Welcome Internet friend — wipe your feet and come on in! This blog is all about our adventure to try and reach $1000 in monthly recurring revenue. We hope you find it interesting — but first of all, you probably have some questions…

UPDATE: 3 months after starting this blog, we reached $1000 MRR with JournoRequests — an email service that sends you PR opportunities from Twitter.

UPDATE 2: we created Profile Hopper to help us grow JournoRequests. It generates sales/marketing leads from LinkedIn. What started off as a side project has also reached $1000 MRR. You can follow along on Open Baremetrics here, or sign up to our blog here as we attempt to grow it to $10k MRR.

Who are you guys?

Ed(left) & Harry (right)

We’re Ed & Harry, two software developers who met at the University of Cambridge. We didn’t do much software dev at uni, but now we’re proper nerds! Together we’ve built products featured by Apple, Product Hunt (1000+ upvotes), TechCrunch, and a bunch of other cool places.

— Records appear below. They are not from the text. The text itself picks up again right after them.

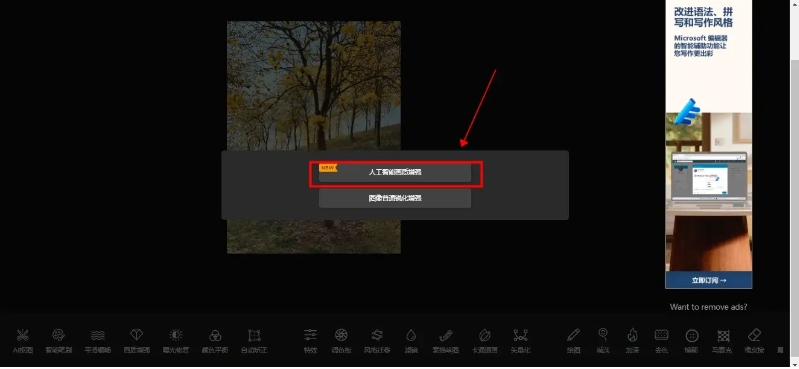Click the blue subscribe button in Microsoft ad
The image size is (799, 369).
point(708,280)
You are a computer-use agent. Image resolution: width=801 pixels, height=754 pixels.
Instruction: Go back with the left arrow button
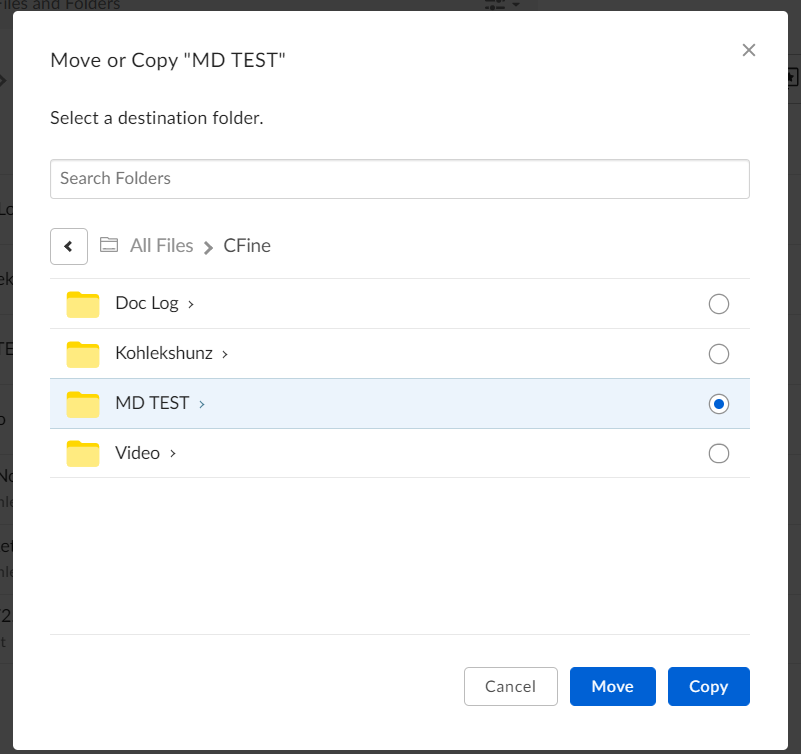[x=69, y=246]
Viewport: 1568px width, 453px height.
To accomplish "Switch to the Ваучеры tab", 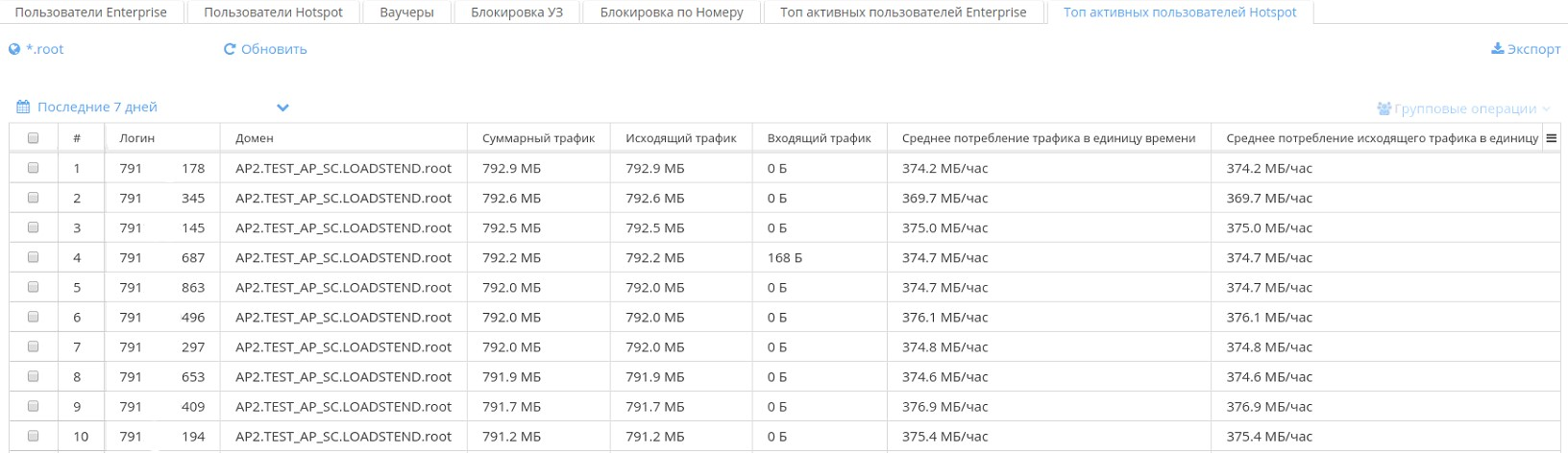I will 406,12.
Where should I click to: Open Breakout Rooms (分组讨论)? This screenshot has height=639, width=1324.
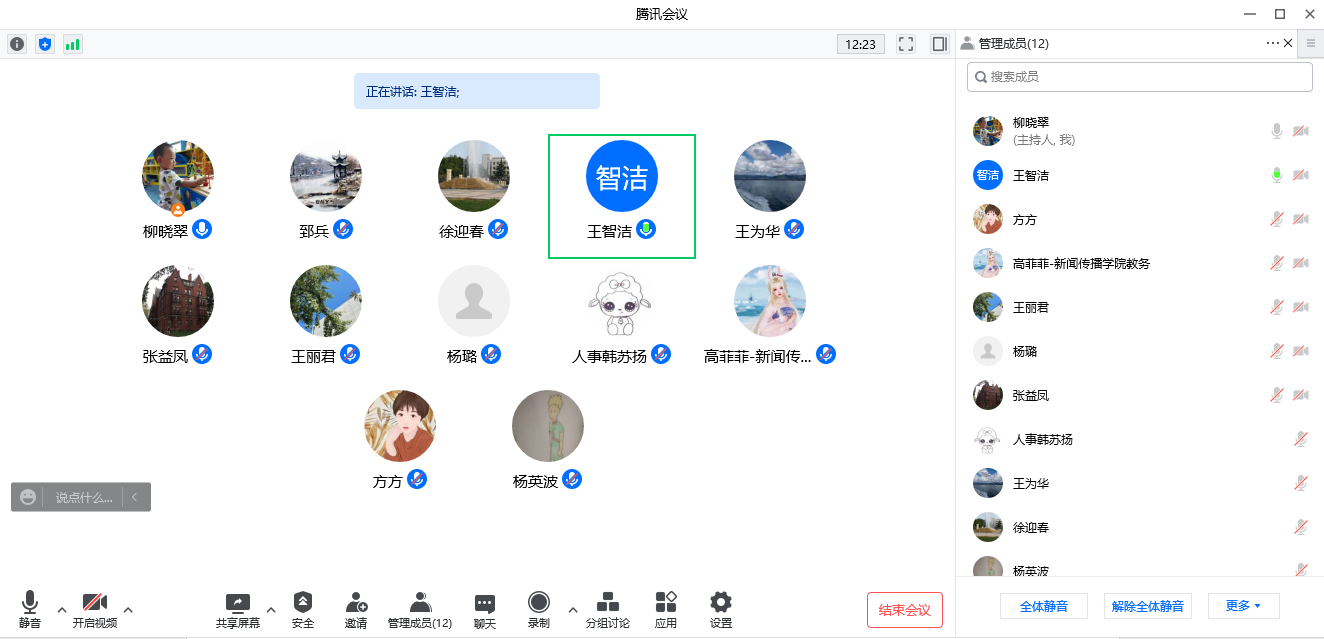(x=607, y=609)
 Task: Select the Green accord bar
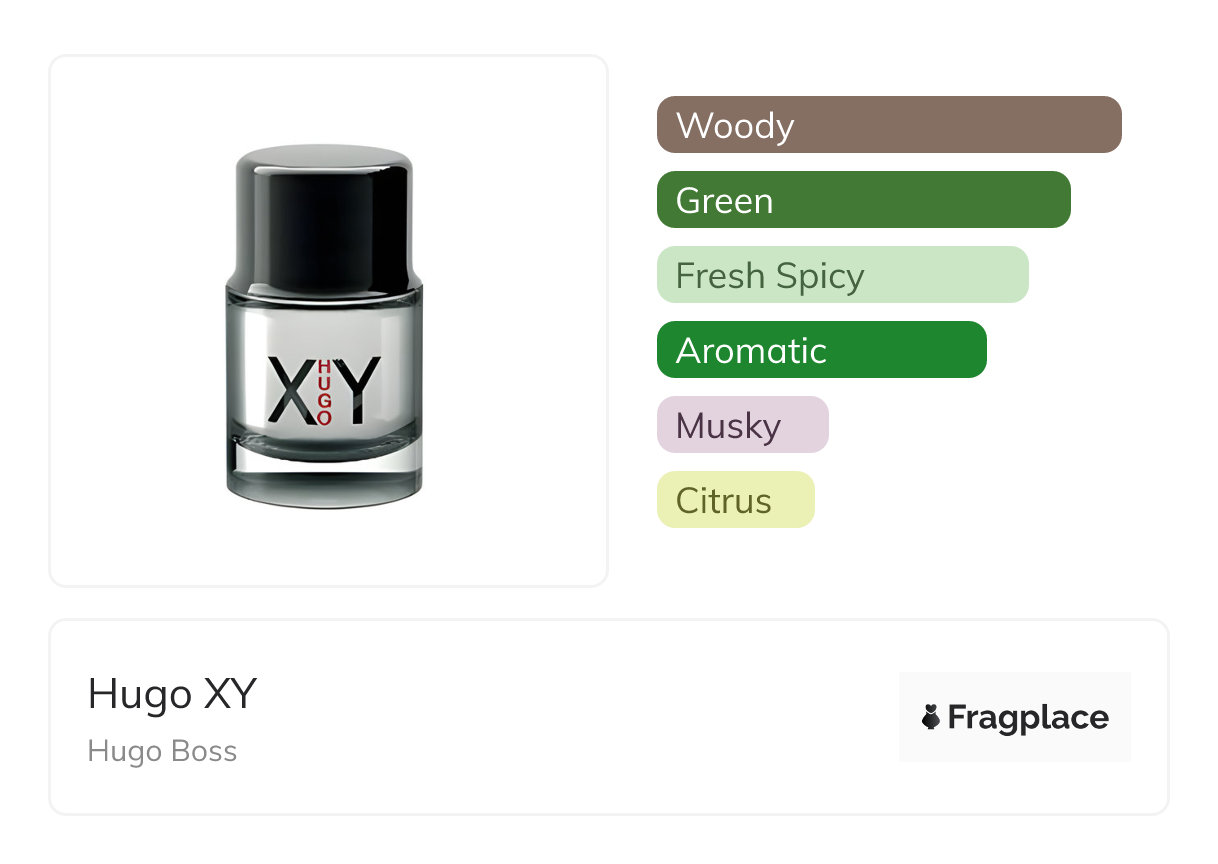pos(864,200)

Why are you writing this blog?

Focus! It’s our version of putting up a target on our bathroom mirror.

We ultimately want to bootstrap a profitable company, and although we’ve made some popular products previously, they are yet to make any substantial revenue. It’s time to home-in on an achievable target that would mark a giant leap forwards for us. $1000 MRR seems about right.

Oh, and we’ll be sharing all our juicy stats, insights and thoughts along the way, with the hope that other founders and makers will find them useful. In fact, if there’s ever something you’d like us to write about or a question you’d like answered, shoot an email to us at nimbletechlimited@gmail.com.

Why $1000 per month?

We want to be profitable early on so we don’t have to take investment. As a first target, $1000 feels like an achievable step in the right direction.

This is probably quite different to the way a lot of startups are thinking right now. However, running a bootstrapped company sounds like less stress and more fun than a no-revenue startup, which could be a plane-crash waiting to happen.